:: Extract to read ::
The program is projected to cost approximately $321,335 annually to operate, with startup costs of roughly $213,350. Based on an estimated 16,700 rental units citywide, the projected registration fee lands at approximately $19 per unit per year.
That $19 figure is worth pausing on. It is a starting point, not a permanent number. In Santa Ana — the city whose rental registry program explicitly serves as the model for this proposal — the equivalent fee began modestly and has since climbed to $100 per unit per year. Owners with larger Costa Mesa portfolios should be underwriting the trajectory, not the launch price.
One critical clarification that every owner should understand: the motion currently before the Costa Mesa City Council proposes a rental registry **explicitly excluding rent caps. Costa Mesa has not adopted rent control. This proposal is not a rent stabilization ordinance. What it is, at this stage, is a data collection and compliance infrastructure. That distinction is important, but so is understanding exactly what that infrastructure makes possible.
Why the Santa Ana Comparison Matters
The city's own agenda report states that the Costa Mesa proposal is modeled on Santa Ana's rental registry program. For anyone who owns multifamily in Orange County, that reference point carries real weight.
Santa Ana is the only city in Orange County with both a rental registry and a local rent stabilization ordinance. And the two are not separate programs — they are directly linked. In Santa Ana, the rental registry was built specifically as the enforcement arm of the city's Rent Stabilization and Just Cause Eviction Ordinance, which caps annual rent increases at 3% or 80% of CPI, whichever is less. The registry is what allows the city to track compliance with that cap, unit by unit, in real time. Without the registry, the rent control law would have no reliable enforcement mechanism.
Costa Mesa's proposal borrows the registry framework from Santa Ana but, as currently written, stops well short of Santa Ana's rent stabilization structure. Under California's AB 1482, Costa Mesa owners are currently subject to a statewide annual rent increase cap of 5% plus CPI, with a maximum of 10%. Nothing in the current proposal changes that.
It would be inaccurate to say Costa Mesa is on the same regulatory path as Santa Ana — it is not, at least not today. But the Santa Ana example is still the most relevant local data point available for understanding what this kind of program looks like once it is operational. It shows what the fee structure looks like over time, what compliance actually requires from owners, and what the city gains in terms of market visibility and enforcement capacity. That context is useful regardless of where Costa Mesa's policy goes from here.
What the Registry Actually Means for Owners
Even without a rent cap attached, the operational implications of a rental registry are real and worth thinking through carefully.
Your rent roll becomes a city record. Rental rates, unit counts, tenancy duration, and potentially tenant contact information would flow into a government database on an ongoing basis. Similar programs in other cities have drawn significant privacy concerns, both from owners uncomfortable with the scope of data being collected, and from tenants whose personal information is being shared with a government system without their explicit consent. The scope of what gets collected in these programs tends to expand over time, not contract.

:: Tasks to carry out ::
• A. In the rental registry text, what is the projected registration fee per unit?
• B. State whether each statement agrees with the rental registry text, answering yes or no and quoting the words that decide it: (i) Santa Ana's registry fee has risen to $100 per unit per year. (ii) Costa Mesa has adopted rent control. (iii) Under AB 1482, the statewide annual rent increase cap can reach a maximum of 15%.
• C. Quote the rental registry text from "It would be" up to and including "thinking through carefully.".
The lines that come after this play no part in the work.

:: Extracted entries ::
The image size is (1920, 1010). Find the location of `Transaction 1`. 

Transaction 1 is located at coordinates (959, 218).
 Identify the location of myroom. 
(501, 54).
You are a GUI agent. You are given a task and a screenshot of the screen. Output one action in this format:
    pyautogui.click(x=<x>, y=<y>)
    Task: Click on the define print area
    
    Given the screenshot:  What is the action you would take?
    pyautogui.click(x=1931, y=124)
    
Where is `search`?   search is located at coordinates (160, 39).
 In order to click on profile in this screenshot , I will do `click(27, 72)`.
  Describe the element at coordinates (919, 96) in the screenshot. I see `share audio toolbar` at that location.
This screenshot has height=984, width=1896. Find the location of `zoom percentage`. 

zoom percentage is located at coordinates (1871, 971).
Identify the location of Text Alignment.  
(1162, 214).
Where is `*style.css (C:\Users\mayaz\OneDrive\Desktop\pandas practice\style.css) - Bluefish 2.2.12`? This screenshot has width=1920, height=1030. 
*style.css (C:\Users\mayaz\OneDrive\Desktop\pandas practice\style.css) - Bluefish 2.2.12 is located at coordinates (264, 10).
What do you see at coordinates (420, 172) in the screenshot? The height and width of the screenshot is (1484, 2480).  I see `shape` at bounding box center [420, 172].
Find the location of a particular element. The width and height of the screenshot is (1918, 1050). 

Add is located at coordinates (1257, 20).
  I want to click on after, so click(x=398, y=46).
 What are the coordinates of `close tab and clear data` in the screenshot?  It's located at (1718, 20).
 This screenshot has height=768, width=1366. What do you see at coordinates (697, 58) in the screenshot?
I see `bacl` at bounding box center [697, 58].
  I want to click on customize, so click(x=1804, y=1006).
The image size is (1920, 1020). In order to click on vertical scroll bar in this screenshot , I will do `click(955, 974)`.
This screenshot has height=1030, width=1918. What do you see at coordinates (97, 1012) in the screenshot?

:: Set of answers ::
• A. Approximately $19 per unit per year.

• B.
(i) Yes: "has since climbed to $100 per unit per year"
(ii) No: "Costa Mesa has not adopted rent control."
(iii) No: "with a maximum of 10%"

• C.
It would be inaccurate to say Costa Mesa is on the same regulatory path as Santa Ana — it is not, at least not today. But the Santa Ana example is still the most relevant local data point available for understanding what this kind of program looks like once it is operational. It shows what the fee structure looks like over time, what compliance actually requires from owners, and what the city gains in terms of market visibility and enforcement capacity. That context is useful regardless of where Costa Mesa's policy goes from here.
What the Registry Actually Means for Owners
Even without a rent cap attached, the operational implications of a rental registry are real and worth thinking through carefully.